I do like challenges and I am one of those people who has always worked better under pressure and tends to get a bit lazy sometimes when there is none, but! I think (from experience) you can only sustain high levels of activity and problem solving for a while, then you need a break. If you don’t get one, you either just get tired and keep going anyway, which probably means you don’t work to the best of your ability or you burn out.
I haven’t worked in healthcare now for just over 3 1/2 years but it has been a good break. The NHS is so good, but there are also so many things wrong with the way it works, and quite frequently in the way it treats its nurses. Also, in the way the public often treats the nurses, in a lot of ways I found the professional capabilities and decision making skills of the nurses were undermined in favour of a demanding patient, who, for example, wanted their ears syringing and they wanted them doing “now!” even though there may not even be the capacity on that particular day/week/month to do so.
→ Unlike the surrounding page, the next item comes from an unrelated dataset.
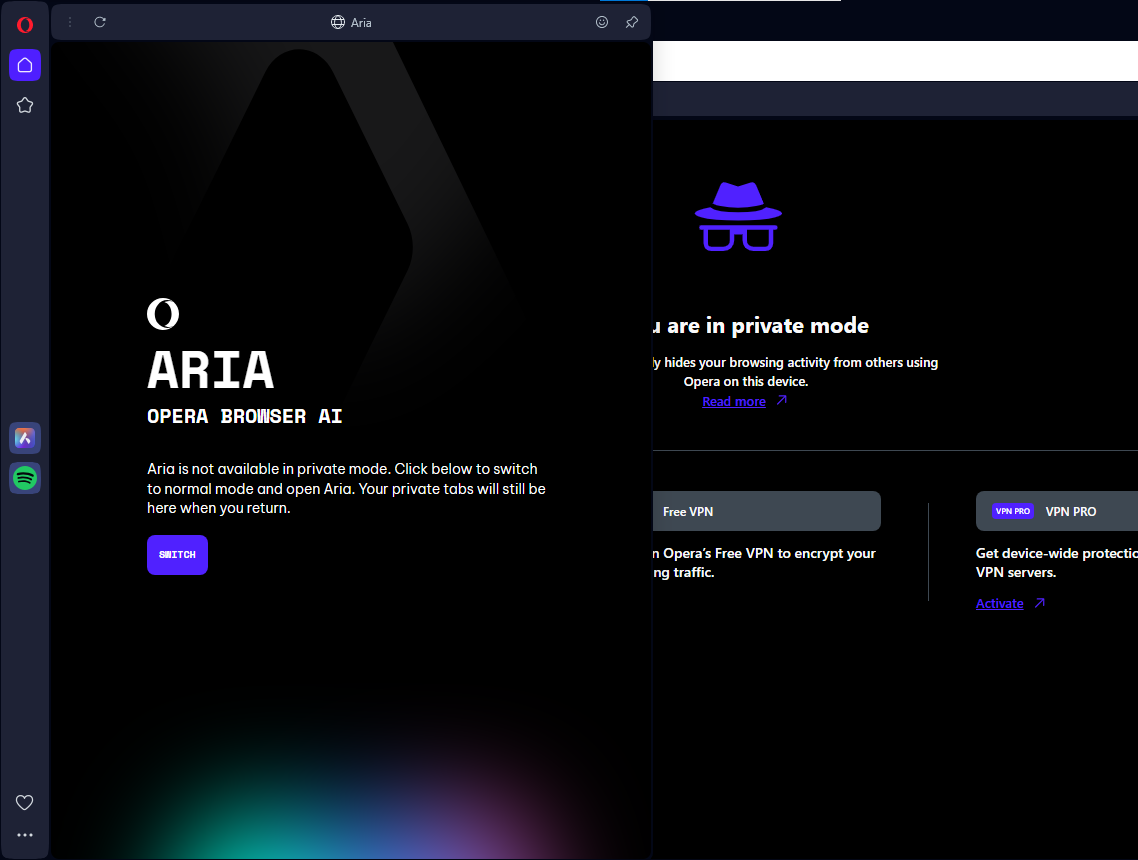Image resolution: width=1138 pixels, height=860 pixels.
Task: Click the Free VPN button
Action: point(765,511)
Even worse, the demanding ones were quite frequently the ones who could actually make an appointment and get out to a surgery, but did not want to, often because historically they had been seen by the district nursing team. Because of public opinion of the nurses/NHS starting to matter more than the actual team and their capacity/capabilities/professional decision making it had seemed in many ways to be the ‘he who shouts loudest gets the best care service’.
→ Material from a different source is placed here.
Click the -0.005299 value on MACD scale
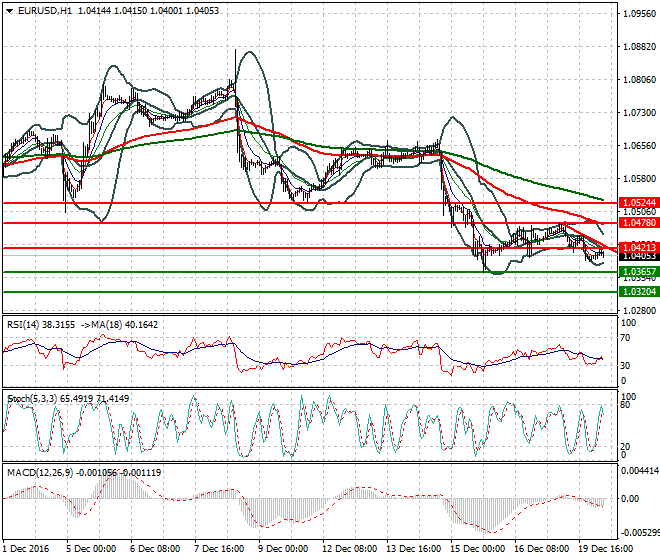This screenshot has width=660, height=560. point(637,533)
Don’t get me wrong, I loved community nursing, the teams I was part of and the people I met and the patients, whatever they were like. I loved the organisation involved in being the sister in charge of the team and I actually quite often liked the people in management too. I don’t like the whole slag the managers off mentality very much. But it is hard work and when I worked there, the nurses did not have the support they needed. I think this was probably a much bigger issue than the local primary care trust, it was more a funding/national issue. It was always put to you that you could work smarter rather than have more staff and sometimes you could. But it is very hard to work smarter when you are just working fending off phone calls, dealing with low staffing levels, and quite frequently low staff morale, seeing seriously ill patients and always trying, trying, trying to give the best care possible. Exhausting.
So, you community health care professionals out there, you nurses, you doctors, you matrons, specialist nurses, OT’s, physio’s, podiatrists, managers! admin staff and anyone else I have forgotten, you are so talented, so committed, so good at what you do. Keep on keeping on, do the best you can. You community nurses are some of the most dedicated people I have ever met and it was most definitely a gift to be part of that group, although tough. People need to know that, it is not just meandering around ‘popping’ in to see patients, just to check up on them. It is a serious, professional, skilled job, managing complex patients with various problems and with the addition of all the documentation requirements, very, very time consuming. There are so many challenges, but it is worthwhile, I learnt so much from all the different patients I met over the years, I loved that part of it, meeting them and seeing how we could help them or work with them.
This post did not set out to go on about district nursing, it just turned out like that. My sincerest love to all I have worked with and I just want you to know you are brilliant and God loves you! (had to get that in).